Suicídio e sintomas III

Existem até formas (conscientes e inconscientes) de demostrar o sofrimento psíquico. Por exemplo, comer sal, sabendo que é hipertenso; comer açúcar, sabendo que é diabético;  “praticar” muitas colisões com o carro em pouco tempo, ou seja, uma, duas ou três vezes por mês podem ser sinais de tentativa de suicídio, consciente ou não.

Nível de comportamento

As pessoas que apresentam os sintomas de depressão e que podem praticar o suicídio têm níveis para praticar o ato. Num primeiro momento falam que vão cometer o suicídio, que é o nível 1. Às vezes a pessoa até brinca dizendo que vai praticar o suicídio – “Vou sumir”. Neste caso se a fala for frequente pode ser um sinal de que, realmente, ela pode praticar. Caso isso ocorra é bom um amigo ou parente convencer a pessoa a procurar ajuda de um psicólogo.

Nível de comportamento II

Num segundo momento a pessoa pode planejar o suicídio. Portanto, é bom os familiares ficarem atentos se a pessoa está adquirindo algum equipamento tipo corda, tomando medicamento sem prescrição médica e até revólver. O terceiro nível é quando a pessoa, realmente, pratica o ato.

Suicídio e os fatores

Não existe uma causa específica que indique a principal causa para uma pessoa praticar o suicídio. São vários fatores, e um dos mais importantes é o meio ambiente, seja familiar ou social – estressante, conflituoso, conturbado. Também tem o aspecto fisiológico (um tumor no cérebro – dependendo do local - pode desencadear sintomas e comportamentos depressivos e até levar a pessoa a cometer o suicídio), genético, ou seja, se houve casos de suicídios na família, pais, avós, tios; é possível que outra pessoa  da família possa apresentar sintoma depressivo e também comeer o suicídio. Lembrando que psicologia não é matemática.

40 segundos

De acordo com os dados da OMS, a cada 40 segundos uma pessoa pratica suicídio no mundo. São cerca de 3 mil suicídios por dia. Quase um milhão por ano. No Brasil são cerca de 30 por dia.

Mitos de verdades

O primeiro mito é de que a pessoa quer morrer. Não é verdade. Ela quer acabar com o sofrimento e não morrer; que a pessoa não avisa. Avisa sim. Cerca de 80% das pessoas que cometeram o suicídio, de alguma forma falaram que iriam praticar o ato. A pessoa não deve ser considerada covarde e muito menos herói.

Acolher

Para quem tentou o suicídio.

Muitas vezes uma pessoa quer, sim, demostrar o sofrimento mas tem medo de ser mal interpretada, de ser rotulada de fraca, enfim.

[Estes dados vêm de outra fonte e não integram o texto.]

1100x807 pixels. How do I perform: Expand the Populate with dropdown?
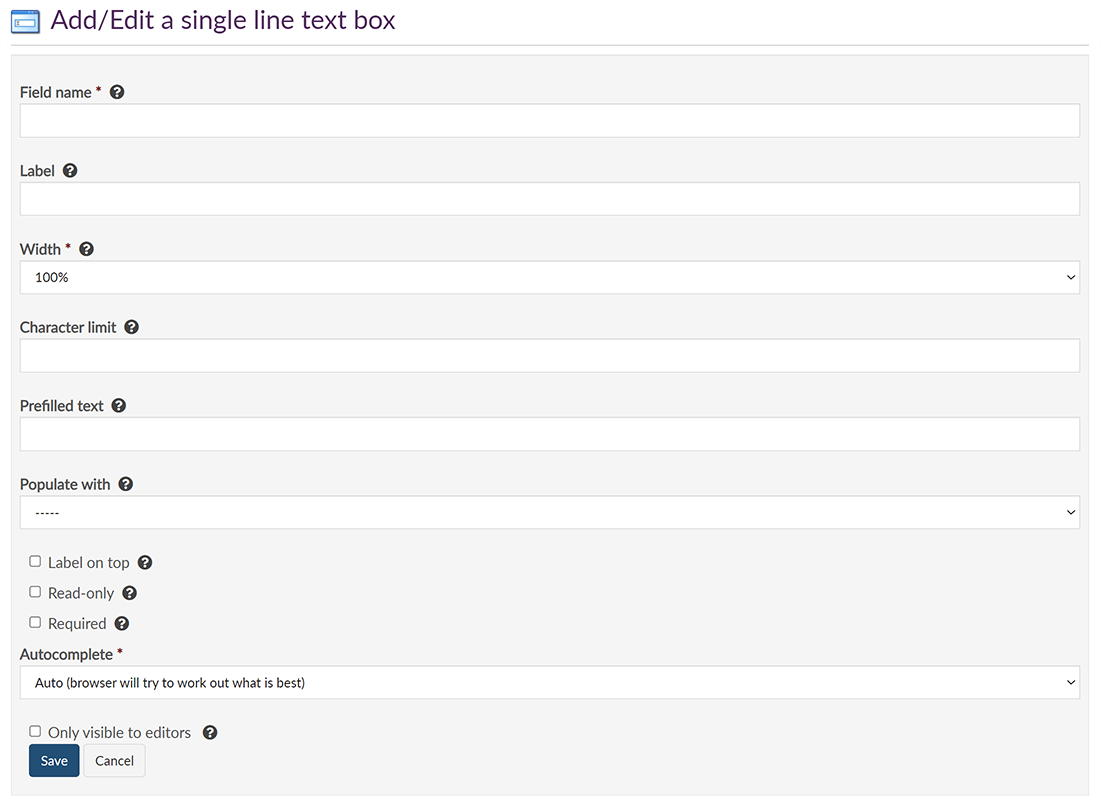(x=549, y=513)
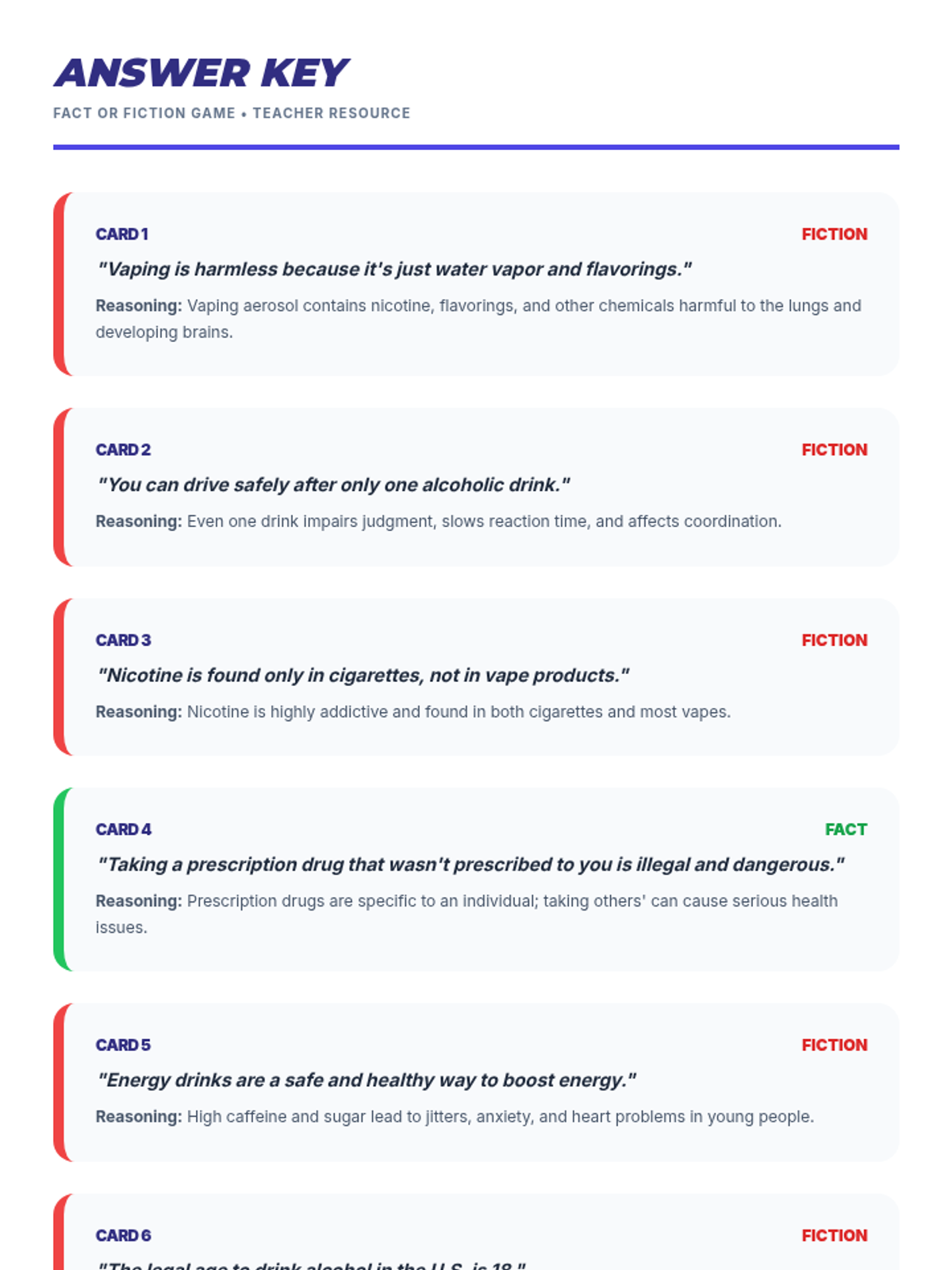
Task: Click the FICTION badge on Card 2
Action: pyautogui.click(x=835, y=450)
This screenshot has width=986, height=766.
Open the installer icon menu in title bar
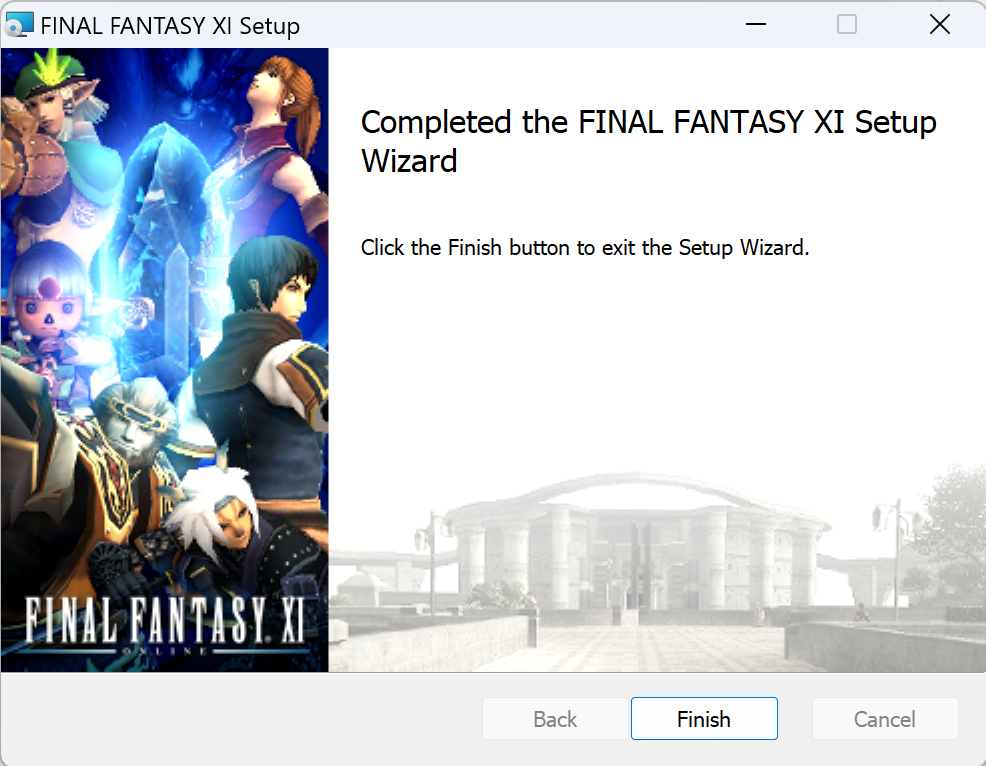(x=19, y=25)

Aí tenta o suicídio para chamar atenção. A pessoa utiliza formas amenas.

Acolher II

Mesmo que a família perceba que a pessoa queira ou tenha manipulado as pessoas (por esse comportamento já precisa de tratamento psicoterápico) é preciso que ela seja acolhida. Isso levanta a autoestima dela. O mais importante: sem julgamento.